Efficient asymmetric diffusion channel in MnCo 2 O 4 spinel for ammonium-ion batteries.

Transition metal oxides ion diffusion channels have been developed for ammonium-ion batteries (AIBs). However, the influence of microstructural features of diffusion channels on the storage and diffusion behavior of NH ₄ ⁺ is not fully unveiled.
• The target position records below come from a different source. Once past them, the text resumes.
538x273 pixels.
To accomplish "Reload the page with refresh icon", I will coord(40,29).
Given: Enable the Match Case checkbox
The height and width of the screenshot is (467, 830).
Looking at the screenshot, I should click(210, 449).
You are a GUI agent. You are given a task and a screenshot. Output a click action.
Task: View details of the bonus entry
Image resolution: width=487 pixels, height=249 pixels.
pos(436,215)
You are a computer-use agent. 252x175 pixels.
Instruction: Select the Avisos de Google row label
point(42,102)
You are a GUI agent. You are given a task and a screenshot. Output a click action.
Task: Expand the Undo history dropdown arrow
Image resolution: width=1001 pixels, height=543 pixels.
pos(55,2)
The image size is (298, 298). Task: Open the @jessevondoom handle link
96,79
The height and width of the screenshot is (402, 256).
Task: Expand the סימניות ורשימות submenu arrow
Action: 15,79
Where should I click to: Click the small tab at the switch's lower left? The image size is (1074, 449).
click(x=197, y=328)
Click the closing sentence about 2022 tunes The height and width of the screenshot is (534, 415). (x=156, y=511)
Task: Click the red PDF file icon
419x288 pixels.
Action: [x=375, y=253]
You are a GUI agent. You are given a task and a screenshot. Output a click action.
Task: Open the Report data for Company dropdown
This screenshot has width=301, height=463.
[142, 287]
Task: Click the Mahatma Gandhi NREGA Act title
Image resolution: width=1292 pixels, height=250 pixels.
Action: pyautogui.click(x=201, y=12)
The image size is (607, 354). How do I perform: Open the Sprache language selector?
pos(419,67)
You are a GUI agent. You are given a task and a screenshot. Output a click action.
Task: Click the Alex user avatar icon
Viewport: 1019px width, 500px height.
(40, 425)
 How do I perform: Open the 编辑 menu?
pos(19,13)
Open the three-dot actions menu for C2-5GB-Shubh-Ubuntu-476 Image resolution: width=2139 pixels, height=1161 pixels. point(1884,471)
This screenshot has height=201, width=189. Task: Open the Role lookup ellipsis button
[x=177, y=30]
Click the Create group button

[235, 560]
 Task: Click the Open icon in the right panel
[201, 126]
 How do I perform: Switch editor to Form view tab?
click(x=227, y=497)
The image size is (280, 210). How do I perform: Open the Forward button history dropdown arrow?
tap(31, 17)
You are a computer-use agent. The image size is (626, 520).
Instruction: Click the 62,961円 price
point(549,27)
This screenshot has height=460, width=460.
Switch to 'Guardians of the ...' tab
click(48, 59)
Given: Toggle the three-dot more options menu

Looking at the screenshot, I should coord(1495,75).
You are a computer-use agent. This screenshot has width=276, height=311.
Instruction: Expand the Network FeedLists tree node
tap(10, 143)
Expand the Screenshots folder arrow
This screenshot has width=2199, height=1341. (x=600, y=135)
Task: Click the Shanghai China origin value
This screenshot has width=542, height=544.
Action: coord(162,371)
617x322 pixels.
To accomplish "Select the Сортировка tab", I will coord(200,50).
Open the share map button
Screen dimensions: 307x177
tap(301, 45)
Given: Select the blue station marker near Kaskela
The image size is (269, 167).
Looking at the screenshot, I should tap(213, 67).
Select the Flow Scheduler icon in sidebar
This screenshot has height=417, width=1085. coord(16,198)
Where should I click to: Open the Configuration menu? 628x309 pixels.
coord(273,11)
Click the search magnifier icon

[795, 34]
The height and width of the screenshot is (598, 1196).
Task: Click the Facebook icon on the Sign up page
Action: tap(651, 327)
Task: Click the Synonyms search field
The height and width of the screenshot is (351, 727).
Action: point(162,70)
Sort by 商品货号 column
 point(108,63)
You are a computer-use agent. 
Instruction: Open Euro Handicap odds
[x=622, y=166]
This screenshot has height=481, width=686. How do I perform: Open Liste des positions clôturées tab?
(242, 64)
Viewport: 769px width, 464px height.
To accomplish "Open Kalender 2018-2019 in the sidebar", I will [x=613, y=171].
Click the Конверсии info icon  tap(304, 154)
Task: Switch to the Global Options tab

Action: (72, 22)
In this study, by using MnCo ₂ O ₄ spinel as a model electrode, the asymmetric ion diffusion channels of MnCo ₂ O ₄ have been regulated through bond length optimization strategy and investigate the effect of channel size on the diffusion process of NH ₄ ⁺ . In addition, the reducing channel size significantly decreases NH ₄ ⁺ adsorption energy, thereby accelerating hydrogen bond formation/fracture kinetics and NH ₄ ⁺ reversible diffusion within 3D asymmetric channels. The optimized MnCo ₂ O ₄ with oxygen vacancies/carbon nanotubes composite exhibits impressive specific capacity (219.2 mAh g ^-1 at 0.1 A g ^-1 ) and long-cycle stability. The full cell with 3,4,9,10-perylenetetracarboxylic diimide anode demonstrates a remarkable energy density of 52.3 Wh kg ^-1 and maintains 91.9% capacity after 500 cycles. This finding provides a unique approach for the development of cathode materials in AIBs.
Competing Interests: Competing interests statement:The authors declare no competing interest.